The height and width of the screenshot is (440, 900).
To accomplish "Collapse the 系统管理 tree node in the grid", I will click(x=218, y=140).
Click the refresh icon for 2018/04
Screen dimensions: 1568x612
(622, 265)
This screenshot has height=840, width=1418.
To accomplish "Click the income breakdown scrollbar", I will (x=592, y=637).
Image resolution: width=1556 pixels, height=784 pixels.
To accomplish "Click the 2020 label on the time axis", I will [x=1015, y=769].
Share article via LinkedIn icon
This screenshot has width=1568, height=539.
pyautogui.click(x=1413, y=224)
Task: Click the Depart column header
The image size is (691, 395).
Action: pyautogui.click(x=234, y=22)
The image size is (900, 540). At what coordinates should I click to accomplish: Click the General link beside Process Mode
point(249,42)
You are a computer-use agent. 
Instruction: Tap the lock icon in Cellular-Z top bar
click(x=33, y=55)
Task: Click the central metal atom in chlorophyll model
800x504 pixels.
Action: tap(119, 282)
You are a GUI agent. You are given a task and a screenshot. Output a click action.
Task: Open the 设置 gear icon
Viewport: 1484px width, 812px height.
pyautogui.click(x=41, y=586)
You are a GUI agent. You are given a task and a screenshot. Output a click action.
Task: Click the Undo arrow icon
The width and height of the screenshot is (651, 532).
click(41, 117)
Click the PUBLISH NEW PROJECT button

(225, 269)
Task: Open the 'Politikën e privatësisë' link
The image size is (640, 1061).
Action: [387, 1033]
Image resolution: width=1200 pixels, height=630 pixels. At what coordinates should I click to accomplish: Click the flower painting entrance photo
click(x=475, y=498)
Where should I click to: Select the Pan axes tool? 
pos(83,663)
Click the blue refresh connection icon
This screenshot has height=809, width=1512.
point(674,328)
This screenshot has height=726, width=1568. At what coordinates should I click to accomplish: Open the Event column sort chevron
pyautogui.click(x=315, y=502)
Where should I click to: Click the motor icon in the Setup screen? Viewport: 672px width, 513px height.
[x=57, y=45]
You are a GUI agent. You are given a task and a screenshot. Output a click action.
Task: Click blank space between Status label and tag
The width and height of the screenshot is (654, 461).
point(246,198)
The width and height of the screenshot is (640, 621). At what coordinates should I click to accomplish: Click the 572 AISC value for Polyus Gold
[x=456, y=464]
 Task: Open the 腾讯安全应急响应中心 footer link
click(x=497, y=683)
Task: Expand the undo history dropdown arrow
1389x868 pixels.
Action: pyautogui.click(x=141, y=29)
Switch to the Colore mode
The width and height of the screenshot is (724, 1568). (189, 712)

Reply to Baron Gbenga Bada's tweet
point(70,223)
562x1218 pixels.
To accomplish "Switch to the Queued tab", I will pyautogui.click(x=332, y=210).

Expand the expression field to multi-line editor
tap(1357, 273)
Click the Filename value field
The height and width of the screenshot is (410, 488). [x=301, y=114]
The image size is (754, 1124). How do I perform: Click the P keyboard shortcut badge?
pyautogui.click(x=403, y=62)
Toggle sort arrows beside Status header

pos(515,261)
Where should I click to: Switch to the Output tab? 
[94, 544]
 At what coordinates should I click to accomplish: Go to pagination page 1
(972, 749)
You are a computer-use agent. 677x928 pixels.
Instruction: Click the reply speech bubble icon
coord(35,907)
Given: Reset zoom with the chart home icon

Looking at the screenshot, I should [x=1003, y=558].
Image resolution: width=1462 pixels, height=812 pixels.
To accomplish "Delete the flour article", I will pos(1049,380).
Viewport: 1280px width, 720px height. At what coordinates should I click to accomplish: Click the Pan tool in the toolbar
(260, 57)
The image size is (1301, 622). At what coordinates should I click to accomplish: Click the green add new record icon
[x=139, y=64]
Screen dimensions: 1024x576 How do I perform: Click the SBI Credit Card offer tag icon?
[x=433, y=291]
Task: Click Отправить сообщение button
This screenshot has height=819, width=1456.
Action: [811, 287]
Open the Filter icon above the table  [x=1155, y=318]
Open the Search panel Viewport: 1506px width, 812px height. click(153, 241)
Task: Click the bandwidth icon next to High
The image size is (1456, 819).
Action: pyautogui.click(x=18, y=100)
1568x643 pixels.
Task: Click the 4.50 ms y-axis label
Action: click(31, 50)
▬▬▬
Express all of the data above as a JSON list of strings, one string per line, with blank lines omitted.

[
  "The height and width of the screenshot is (440, 900).",
  "To accomplish \"Collapse the 系统管理 tree node in the grid\", I will click(x=218, y=140).",
  "Click the refresh icon for 2018/04",
  "Screen dimensions: 1568x612",
  "(622, 265)",
  "This screenshot has height=840, width=1418.",
  "To accomplish \"Click the income breakdown scrollbar\", I will (x=592, y=637).",
  "Image resolution: width=1556 pixels, height=784 pixels.",
  "To accomplish \"Click the 2020 label on the time axis\", I will [x=1015, y=769].",
  "Share article via LinkedIn icon",
  "This screenshot has width=1568, height=539.",
  "pyautogui.click(x=1413, y=224)",
  "Task: Click the Depart column header",
  "The image size is (691, 395).",
  "Action: pyautogui.click(x=234, y=22)",
  "The image size is (900, 540). At what coordinates should I click to accomplish: Click the General link beside Process Mode",
  "point(249,42)",
  "You are a computer-use agent. ",
  "Instruction: Tap the lock icon in Cellular-Z top bar",
  "click(x=33, y=55)",
  "Task: Click the central metal atom in chlorophyll model",
  "800x504 pixels.",
  "Action: tap(119, 282)",
  "You are a GUI agent. You are given a task and a screenshot. Output a click action.",
  "Task: Open the 设置 gear icon",
  "Viewport: 1484px width, 812px height.",
  "pyautogui.click(x=41, y=586)",
  "You are a GUI agent. You are given a task and a screenshot. Output a click action.",
  "Task: Click the Undo arrow icon",
  "The width and height of the screenshot is (651, 532).",
  "click(41, 117)",
  "Click the PUBLISH NEW PROJECT button",
  "(225, 269)",
  "Task: Open the 'Politikën e privatësisë' link",
  "The image size is (640, 1061).",
  "Action: [387, 1033]",
  "Image resolution: width=1200 pixels, height=630 pixels. At what coordinates should I click to accomplish: Click the flower painting entrance photo",
  "click(x=475, y=498)",
  "Where should I click to: Select the Pan axes tool? ",
  "pos(83,663)",
  "Click the blue refresh connection icon",
  "This screenshot has height=809, width=1512.",
  "point(674,328)",
  "This screenshot has height=726, width=1568. At what coordinates should I click to accomplish: Open the Event column sort chevron",
  "pyautogui.click(x=315, y=502)",
  "Where should I click to: Click the motor icon in the Setup screen? Viewport: 672px width, 513px height.",
  "[x=57, y=45]",
  "You are a GUI agent. You are given a task and a screenshot. Output a click action.",
  "Task: Click blank space between Status label and tag",
  "The width and height of the screenshot is (654, 461).",
  "point(246,198)",
  "The width and height of the screenshot is (640, 621). At what coordinates should I click to accomplish: Click the 572 AISC value for Polyus Gold",
  "[x=456, y=464]",
  " Task: Open the 腾讯安全应急响应中心 footer link",
  "click(x=497, y=683)",
  "Task: Expand the undo history dropdown arrow",
  "1389x868 pixels.",
  "Action: pyautogui.click(x=141, y=29)",
  "Switch to the Colore mode",
  "The width and height of the screenshot is (724, 1568). (189, 712)",
  "Reply to Baron Gbenga Bada's tweet",
  "point(70,223)",
  "562x1218 pixels.",
  "To accomplish \"Switch to the Queued tab\", I will pyautogui.click(x=332, y=210).",
  "Expand the expression field to multi-line editor",
  "tap(1357, 273)",
  "Click the Filename value field",
  "The height and width of the screenshot is (410, 488). [x=301, y=114]",
  "The image size is (754, 1124). How do I perform: Click the P keyboard shortcut badge?",
  "pyautogui.click(x=403, y=62)",
  "Toggle sort arrows beside Status header",
  "pos(515,261)",
  "Where should I click to: Switch to the Output tab? ",
  "[94, 544]",
  " At what coordinates should I click to accomplish: Go to pagination page 1",
  "(972, 749)",
  "You are a computer-use agent. 677x928 pixels.",
  "Instruction: Click the reply speech bubble icon",
  "coord(35,907)",
  "Given: Reset zoom with the chart home icon",
  "Looking at the screenshot, I should [x=1003, y=558].",
  "Image resolution: width=1462 pixels, height=812 pixels.",
  "To accomplish \"Delete the flour article\", I will pos(1049,380).",
  "Viewport: 1280px width, 720px height. At what coordinates should I click to accomplish: Click the Pan tool in the toolbar",
  "(260, 57)",
  "The image size is (1301, 622). At what coordinates should I click to accomplish: Click the green add new record icon",
  "[x=139, y=64]",
  "Screen dimensions: 1024x576 How do I perform: Click the SBI Credit Card offer tag icon?",
  "[x=433, y=291]",
  "Task: Click Отправить сообщение button",
  "This screenshot has height=819, width=1456.",
  "Action: [811, 287]",
  "Open the Filter icon above the table  [x=1155, y=318]",
  "Open the Search panel Viewport: 1506px width, 812px height. click(153, 241)",
  "Task: Click the bandwidth icon next to High",
  "The image size is (1456, 819).",
  "Action: pyautogui.click(x=18, y=100)",
  "1568x643 pixels.",
  "Task: Click the 4.50 ms y-axis label",
  "Action: click(31, 50)"
]